▽

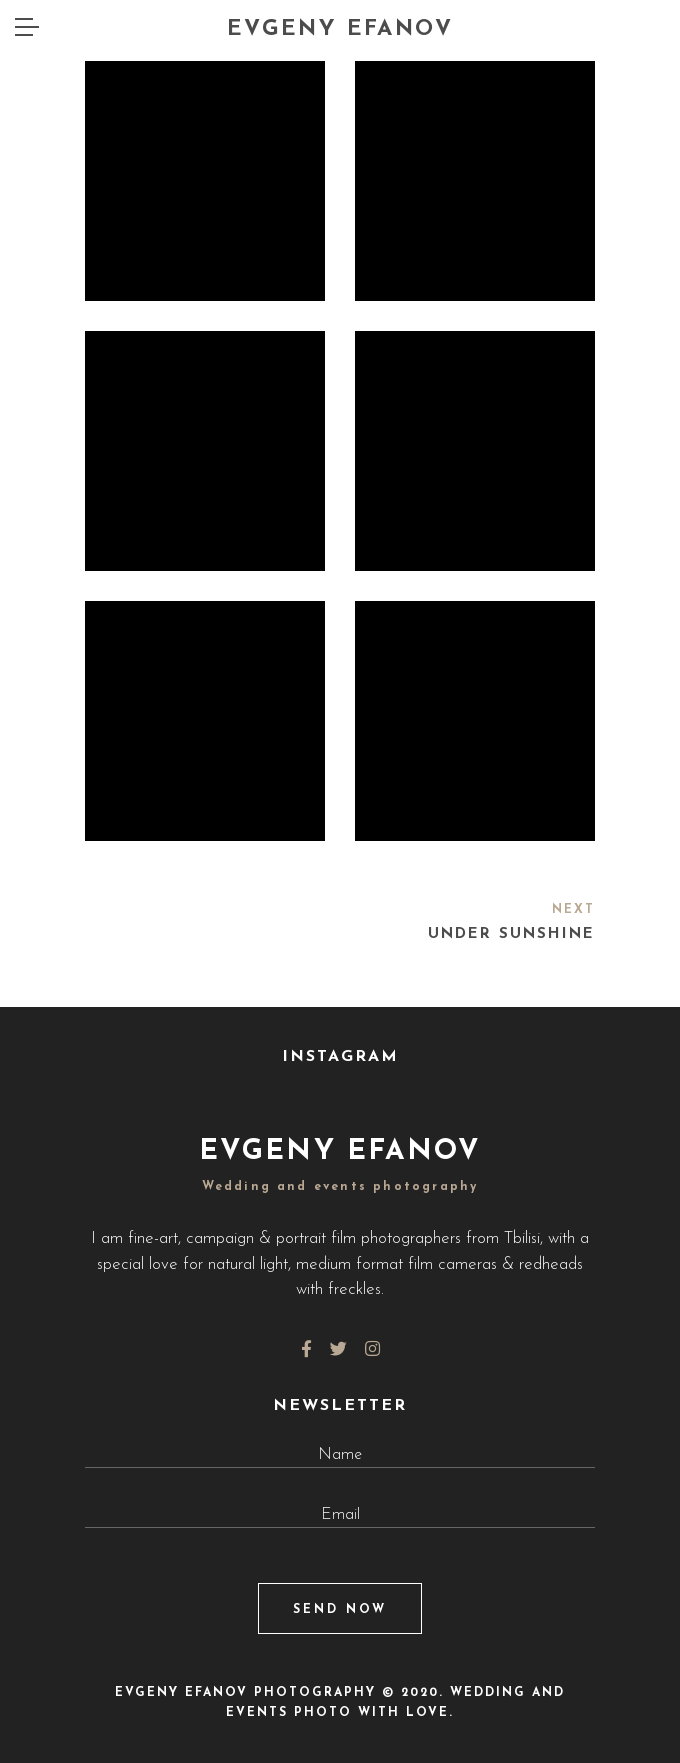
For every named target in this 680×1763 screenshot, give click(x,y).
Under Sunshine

△
▽

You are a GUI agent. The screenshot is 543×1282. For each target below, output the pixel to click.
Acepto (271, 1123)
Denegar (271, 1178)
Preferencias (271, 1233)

△
▽

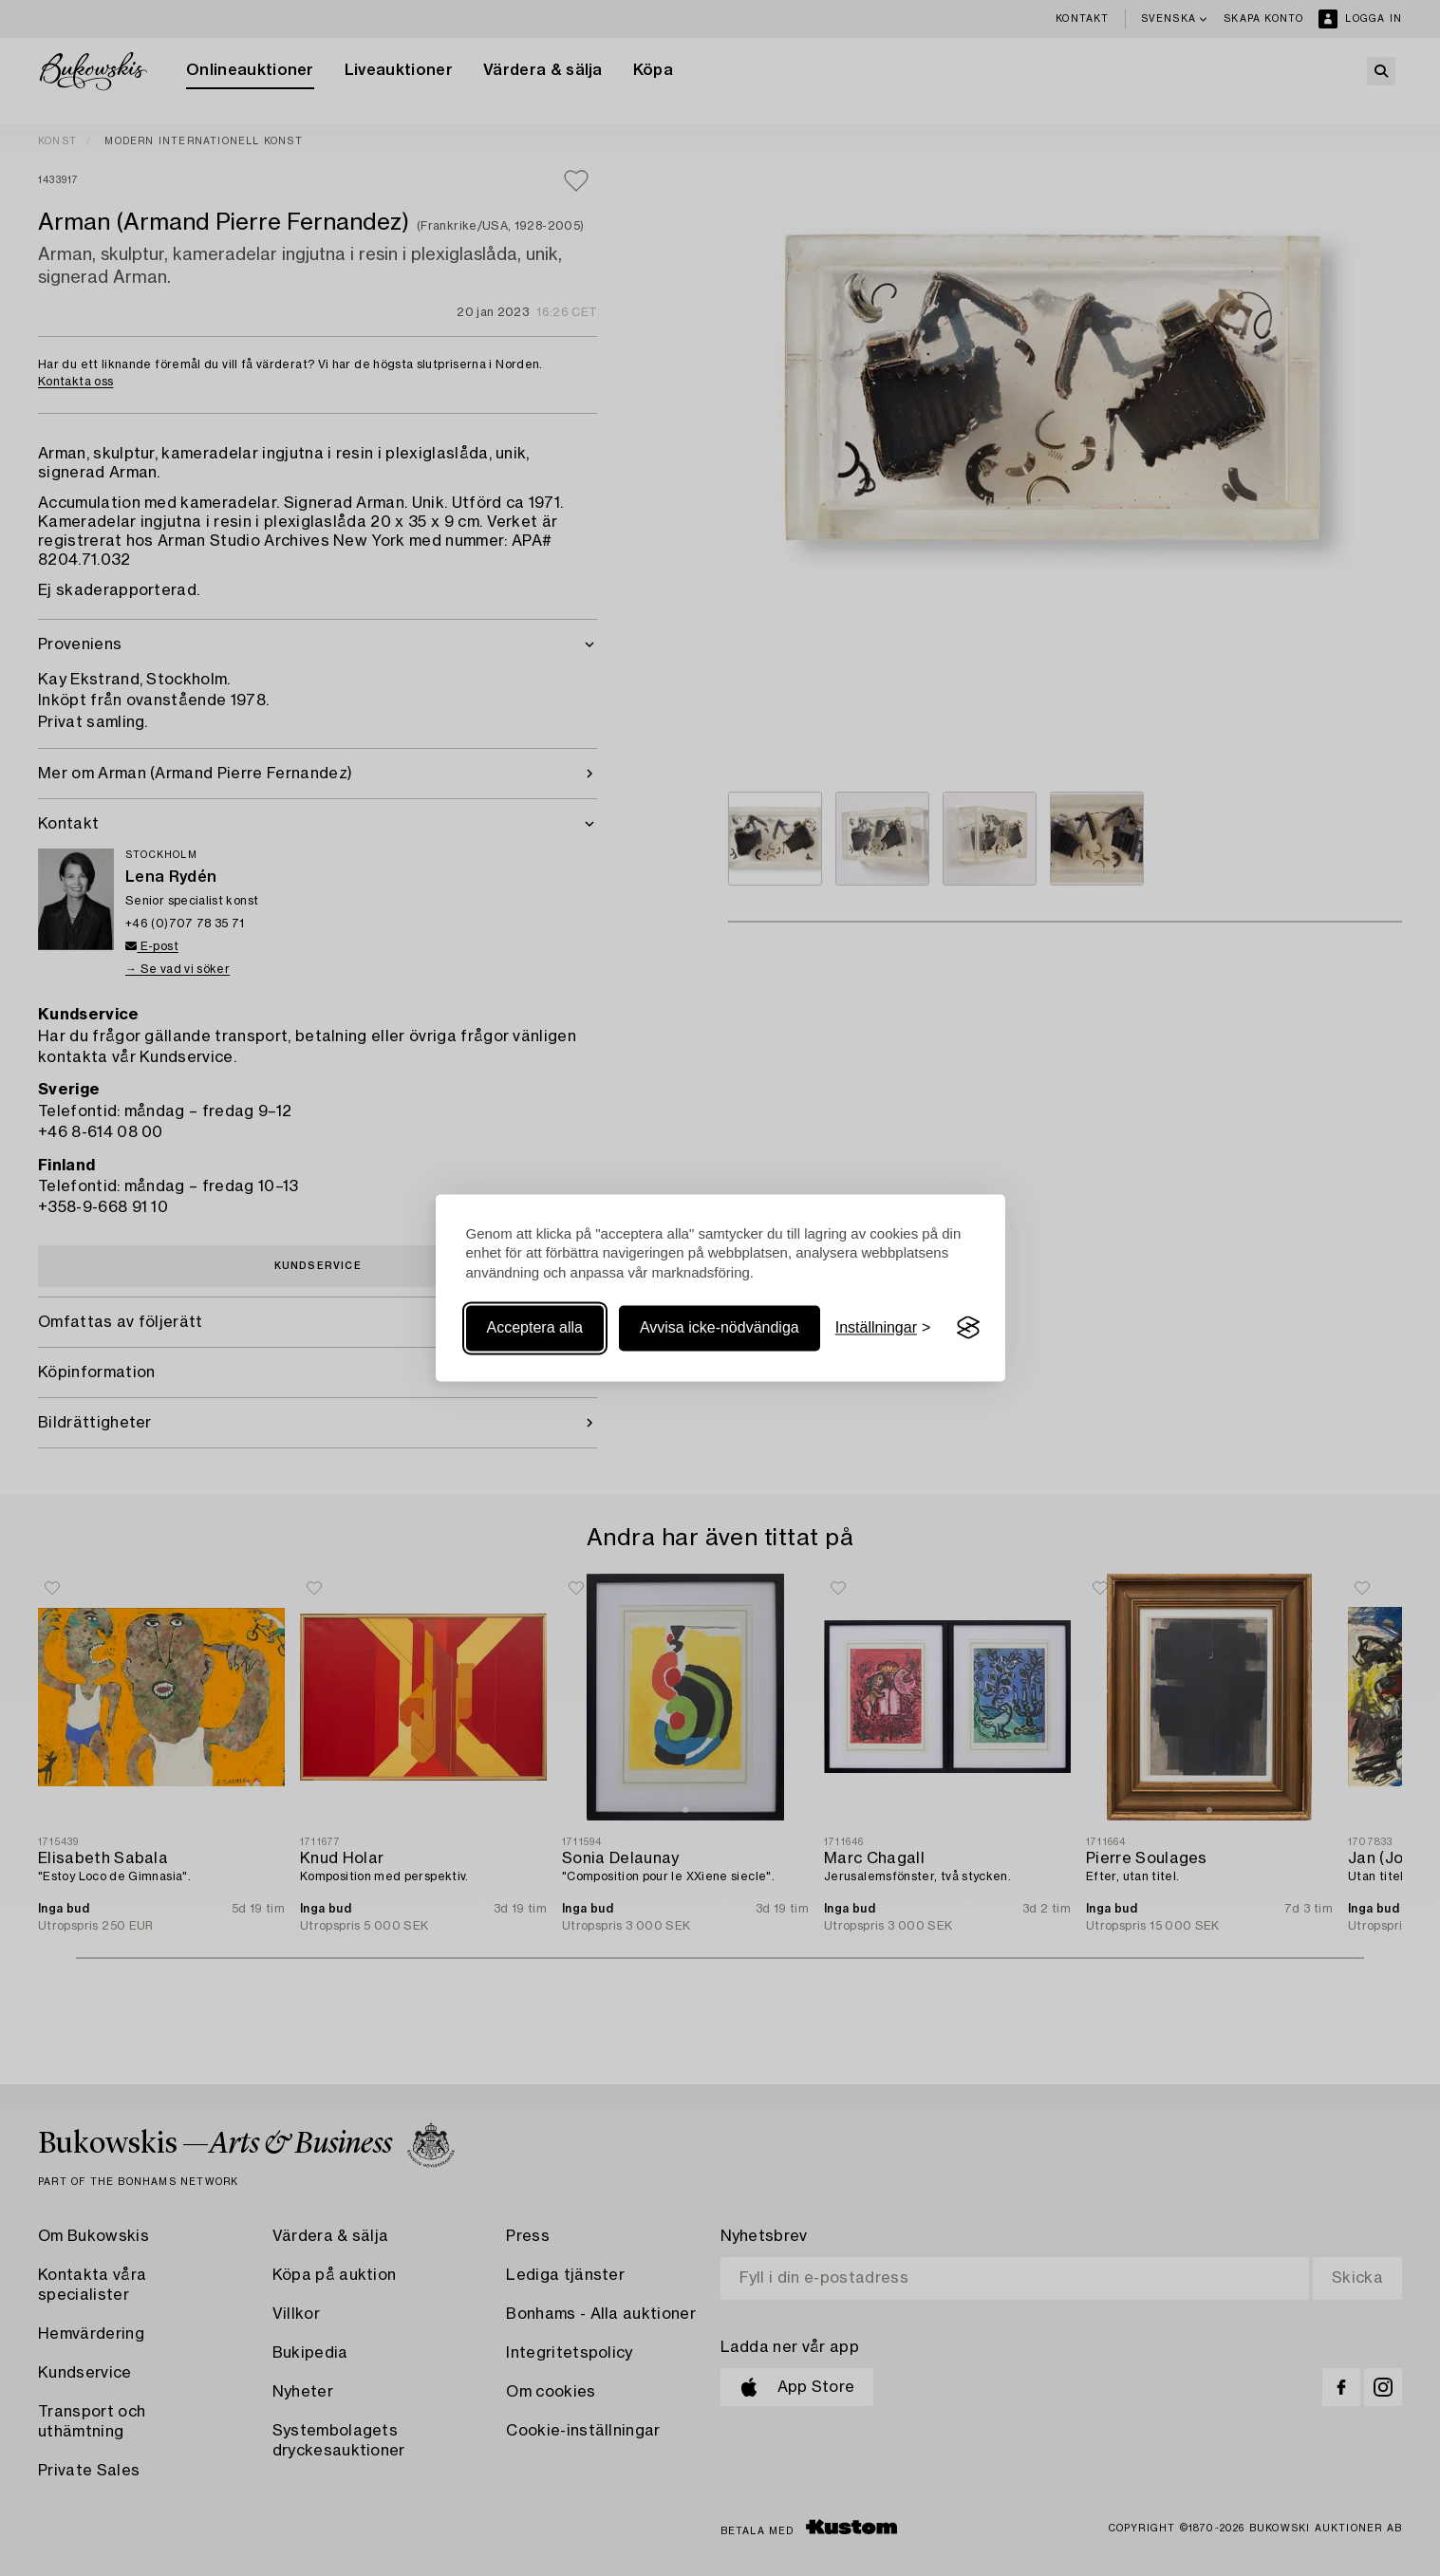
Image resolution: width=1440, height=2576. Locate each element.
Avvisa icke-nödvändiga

△

§ Written instruction:
Extract the lines from the one containing "For every named" through the one containing "Under Sunshine", inclusive, and repeat them exactly.

§ Result of the exercise:
For every named target in this 680×1763 screenshot, give click(x,y).
Under Sunshine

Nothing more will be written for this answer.